New legislation, powers and tools to tackle corruption in the UK have been heralded in a new report, which comes just days after an international watchdog gave the UK top marks for its response to dirty money.
Among the achievements across the past 12 months listed in a cross-government review of the anti-corruption strategy was the Criminal Finances Act – which saw the first use of new powers. The new National Economic Crime Centre and a central government network to reduce the risks of bribery and corruption are also highlighted as commitments fulfilled this year.
According to the assessment of the strategy, which aims to support national security, prosperity at home and abroad and public confidence in our institutions, nearly all the commitments due this year have been met while laying the foundation for the rest.
Ben Wallace MP, Minister of State for Security and Economic Crime, said:
Corruption and economic crime undermine our economy, damage our international reputation and have a corrosive effect on individuals and communities. This report shows our determination to tackle these threats and that the UK remains in the vanguard of international efforts to tackle corruption. I am delighted with the progress made.
As part of the strategy, which was published last December, the government has brought the Criminal Finances Act into force, including additional powers for law enforcement agencies to identify and recover corrupt and criminal funds. The act introduced unexplained wealth orders (UWOs), which can be used to compel individuals to explain the sources of their wealth. The first UWOs have been issued relating to assets of £22 million.
The new National Economic Crime Centre (NECC), housed within the National Crime Agency, fulfils another strategy commitment. Additionally, the UK is strengthening its framework for combatting corruption by evaluating our systems through international reviews including the Financial Action Task Force (FATF), the global standard setter for anti-money laundering and counter-terrorist financing. According to a mutual evaluation report published by FATF on 7 December, the UK is world-leading in the fight against illicit finance.
A further action taken since the strategy was published is the launch of a new government counter-fraud profession. This is a professional network of more than 3,000 civil servants who specialise in tackling fraud, bribery and corruption. It allows them to access training and share their expertise in order to enhance the quality of their risk assessments and investigations.
In addition, last month the government launched the Serious and Organised Crime Strategy, which includes an investment of at least £48 million over the next 18 months for a package of capabilities to tackle economic crime and illicit finance.
Individual government departments are responsible for implementing specific actions from the strategy and these are overseen by the Prime Minister’s Anti-Corruption Champion, John Penrose MP. In Copenhagen in October he launched a campaign to make it harder for criminals to hide the proceeds of corruption and crime behind complex corporate structures by increasing transparency of the ownership of companies and other entities.
Mr Penrose said:
Tackling corruption at home and abroad doesn’t just keep us all safe; it means our economy grows faster, creates a level playing field for our exporters and shows the world that post-Brexit Britain will always be a fair and trusted trading partner.
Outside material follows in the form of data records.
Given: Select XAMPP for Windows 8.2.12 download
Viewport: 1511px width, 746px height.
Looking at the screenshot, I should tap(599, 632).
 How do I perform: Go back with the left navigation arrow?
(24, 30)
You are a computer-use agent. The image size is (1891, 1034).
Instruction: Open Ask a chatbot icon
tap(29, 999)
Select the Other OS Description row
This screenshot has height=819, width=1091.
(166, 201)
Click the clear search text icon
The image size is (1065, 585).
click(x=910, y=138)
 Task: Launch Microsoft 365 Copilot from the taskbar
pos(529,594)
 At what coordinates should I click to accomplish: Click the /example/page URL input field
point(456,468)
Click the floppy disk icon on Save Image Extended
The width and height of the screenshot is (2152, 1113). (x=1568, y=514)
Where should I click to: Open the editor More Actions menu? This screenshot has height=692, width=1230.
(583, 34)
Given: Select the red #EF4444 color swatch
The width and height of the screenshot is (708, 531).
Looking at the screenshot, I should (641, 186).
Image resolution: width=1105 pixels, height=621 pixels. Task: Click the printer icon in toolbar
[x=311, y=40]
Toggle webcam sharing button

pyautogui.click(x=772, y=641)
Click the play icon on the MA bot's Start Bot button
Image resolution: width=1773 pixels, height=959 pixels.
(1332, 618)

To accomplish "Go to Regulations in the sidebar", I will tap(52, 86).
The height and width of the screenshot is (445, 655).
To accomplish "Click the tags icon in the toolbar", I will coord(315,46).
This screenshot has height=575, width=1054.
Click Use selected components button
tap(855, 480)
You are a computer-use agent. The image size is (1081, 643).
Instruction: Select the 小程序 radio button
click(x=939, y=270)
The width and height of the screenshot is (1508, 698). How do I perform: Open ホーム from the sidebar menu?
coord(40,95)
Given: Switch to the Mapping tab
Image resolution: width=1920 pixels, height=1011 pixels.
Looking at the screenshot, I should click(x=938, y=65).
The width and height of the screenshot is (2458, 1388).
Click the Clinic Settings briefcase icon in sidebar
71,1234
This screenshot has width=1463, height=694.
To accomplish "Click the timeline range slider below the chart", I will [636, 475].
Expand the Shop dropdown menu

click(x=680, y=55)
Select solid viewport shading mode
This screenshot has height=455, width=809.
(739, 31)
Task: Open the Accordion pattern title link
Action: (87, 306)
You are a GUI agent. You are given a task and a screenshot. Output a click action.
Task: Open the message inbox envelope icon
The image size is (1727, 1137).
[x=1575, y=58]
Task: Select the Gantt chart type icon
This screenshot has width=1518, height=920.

This is the first annual progress update on the government’s anti-corruption strategy. Together with last week’s FATF report, which gave Britain a top-notch international anti-corruption ranking, it shows we’re steadily making the UK a tougher place for criminals and the corrupt.
The government’s 6 priorities under the strategy are:
- reducing the insider threat in high risk domestic sectors such as borders and ports
- reducing corruption in public procurement and grants
- promoting integrity across the public and private sectors
- strengthening the integrity of the UK as an international financial centre
- improving the business environment globally
- working with other countries to combat corruption
Of the 134 commitments in the strategy, 30 contained elements due for completion by the end of 2018. Of these, 26 have been completed and 2 have been partially completed. Work has begun on the remaining 2 elements and is on track to be completed by next year, according to the report.